Some publications might estimate the number, he said, but it would not be of much use as many millions of people in the world use water from all sorts of ad hoc sources, without it ever being metered”.

Varying climates, population sizes and housing systems, even within a country, also make it difficult to accurately determine a global water use average per person.

Claim: “Per capita water consumption in South Africa is almost double the world average.”

Verdict: Unproven

Water use per person in South Africa is “almost double the world average”, according to Sputnik Ratau, the department of water’s former spokesperson.

Africa Check reached out to Ratau, who sent us the department’s data on national water use. It shows that as of June 2021, the average national water consumption was 217 litres per person each day.

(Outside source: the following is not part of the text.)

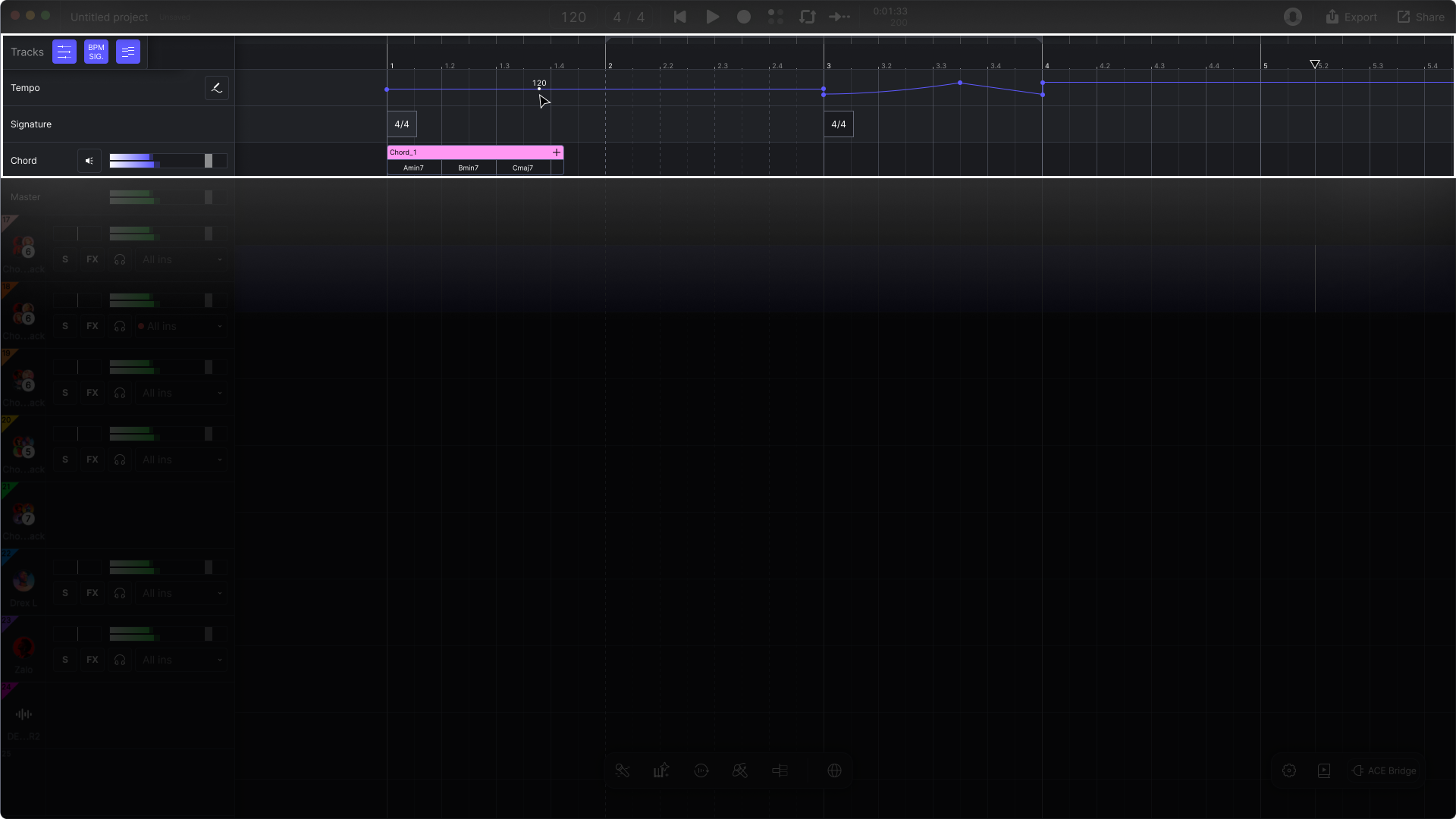The width and height of the screenshot is (1456, 819).
Task: Mute the Chord track speaker icon
Action: (89, 161)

Ratau also referred us to the department’s 2021 National State of Water Report. This has water use data from the country’s nine water management authorities, but does not give a national average.

Khatutshelo Rasifudi, the manager of the department’s water studies division, sent us the same documents.

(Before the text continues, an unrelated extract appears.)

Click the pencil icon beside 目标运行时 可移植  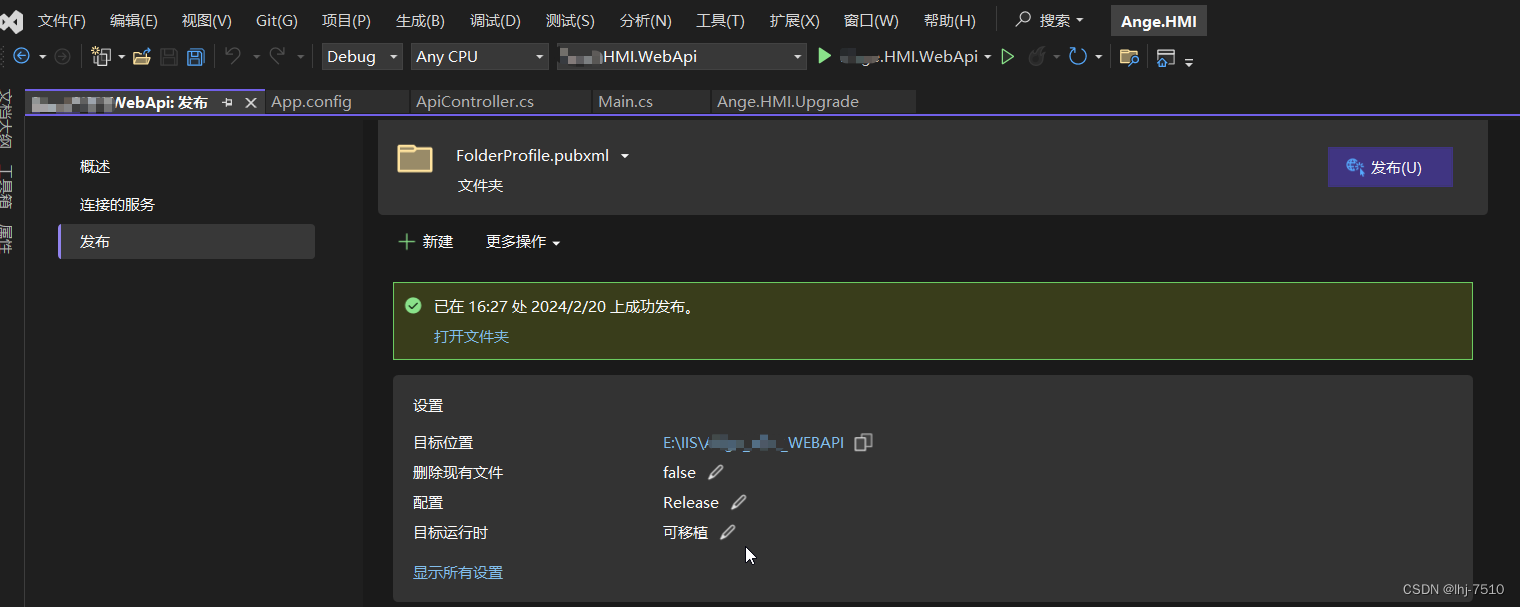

But neither Ratau nor Rasifudi responded to questions about how the water use figures were calculated and whether they had been independently verified. (Note: We will update this report if they do respond.)

So what do other data sources show?

IBNET has data on South Africa’s average water use up to 2017. In that year, total consumption was 194 litres per person per day. But this decreases to 114 litres for residential consumption. (Note: IBNET is set to update these figures on 27 January 2023. We will then update this report.)

IBNET calculates residential use with data from participating water utilities for that reporting period. But the organisation has warned that its data is based on “a subset of municipalities that may or may not represent the country average”.

Questions about South Africa’s average water use per day aside, the lack of an accurate global figure means Ratau’s comparison is unproven.

South Africa is water scarce

Given the difficulty estimating an accurate figure for global average water use, it’s unclear how South Africa’s consumption compares.

Dr Jeremiah Mutamba is a senior manager at the Trans-Caledon Tunnel Authority, a water department entity responsible for financing water infrastructure. He said what was “significant” was that there was “a high water use rate much above sustainable levels given our water availability” in South Africa.

South Africa is a water scarce country. According to UN Water, water scarcity is when demand for water exceeds supply. The water department’s 2021 report projects that South Africa will face a 17% deficit between water demand and supply by 2030.